Mais, me direz-vous, pourquoi tant de haine envers un jeune chanteur qui débute sur une grande scène ? Précisément parce que nous sommes au Met. En effet, tout ceci ne serait pas catastrophique si nous n’étions qu’au spectacle de fin d’année de l’University College for Hunk Fake Tenors & Counterfeit Weird Voices de Roswell (Nevada, zone 51) ; mais le Met a amplement eu le temps de juger sur pièces des faiblesses vocales du chanteur lors de sa première représentation et aurait dû choisir de prévoir une autre doublure. Mais la soirée affichait déjà complet dans ces conditions, pourquoi se gêner ! Quant à l’artiste, on ose espérer qu’il est conscient de ses limites et personne ne l’a contraint à se présenter dans un rôle aussi inadéquat au regard de ses moyens. Encourager la jeunesse, c’est une chose ; supporter les erreurs de distributions et les mauvais choix de carrière dans une des salles les plus prestigieuses au monde, c’est autre chose.

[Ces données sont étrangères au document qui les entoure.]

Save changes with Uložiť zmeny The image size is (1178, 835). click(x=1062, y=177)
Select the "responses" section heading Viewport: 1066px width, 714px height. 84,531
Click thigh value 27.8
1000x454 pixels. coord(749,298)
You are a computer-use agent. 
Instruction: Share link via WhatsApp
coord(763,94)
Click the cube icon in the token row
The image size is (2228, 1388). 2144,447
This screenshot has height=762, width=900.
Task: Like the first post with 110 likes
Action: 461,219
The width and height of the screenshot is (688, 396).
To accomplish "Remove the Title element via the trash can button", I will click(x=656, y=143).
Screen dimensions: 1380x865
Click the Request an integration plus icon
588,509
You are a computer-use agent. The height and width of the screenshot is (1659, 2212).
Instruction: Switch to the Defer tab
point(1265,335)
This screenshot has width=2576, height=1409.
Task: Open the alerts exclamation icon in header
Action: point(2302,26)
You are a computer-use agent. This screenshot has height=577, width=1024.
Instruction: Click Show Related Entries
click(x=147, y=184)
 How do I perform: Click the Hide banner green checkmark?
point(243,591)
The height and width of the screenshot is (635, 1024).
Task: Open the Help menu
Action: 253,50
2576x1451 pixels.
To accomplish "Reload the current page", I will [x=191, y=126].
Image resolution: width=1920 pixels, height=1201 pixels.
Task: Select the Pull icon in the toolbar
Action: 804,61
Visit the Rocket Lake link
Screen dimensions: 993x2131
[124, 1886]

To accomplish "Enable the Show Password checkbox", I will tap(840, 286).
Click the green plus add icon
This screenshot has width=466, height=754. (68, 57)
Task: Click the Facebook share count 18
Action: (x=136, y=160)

Quelques mois après ses discutables « Puritani », nous retrouvons Anna Netrebko dans un rôle davantage à sa mesure, et pour une fois un peu préparée puisqu’elle avait déjà eu l’occasion de le roder précédemment sur scène. Dans la lignée de son Elvira, le soprano russe démarre très fort : dès son entrée elle fait fi des notes écrites : contre ré et trille disparaissent de « comme l’oiseau s’envole aux cieux ». Et il en sera ainsi jusqu’à la fin de l’ouvrage, la chanteuse ne tentant par exemple même pas de simuler les nombreux trilles dans « Amour ranime mon courage ». Les efforts pour articuler la langue française sont louables, mais s’évanouissent en seconde partie.
Au positif, la belle Anna est une Juliette physiquement idéale, à la voix généreuse et riche, particulièrement adéquate dans la seconde partie de l’ouvrage, plus centrale. Passé le premier acte où la chanteuse tente d’imiter les poses d’adolescente de Natalie Dessay, le soprano se libère et son jeu naturel emporte la conviction, confirmant qu’elle est également une vraie bête de scène.
On ne peut donc que regretter que d’aussi évidentes qualités soient gâchées par une telle approximation technique : car même avec ses défauts, Netrebko est sans doute l’une des meilleures Juliette qu’on ait entendue sur scène depuis 20 ans.

Le Stéphano d’Isabel Leonard est vif et plaisant ; le frère Laurent de Robert Lloyd digne, drôle et bien chantant si l’on accepte une voix très nasale. Les seconds rôles sont corrects mais sans plus.

Familier de l’ouvrage (qu’il dirigea au Met dès 1986) Placido Domingo est plus efficace que véritablement inspiré, d’un professionnalisme certain si l’on songe qu’il aura eu affaire à 4 ténors différents, et comme toujours très attentif à ne pas exposer les chanteurs.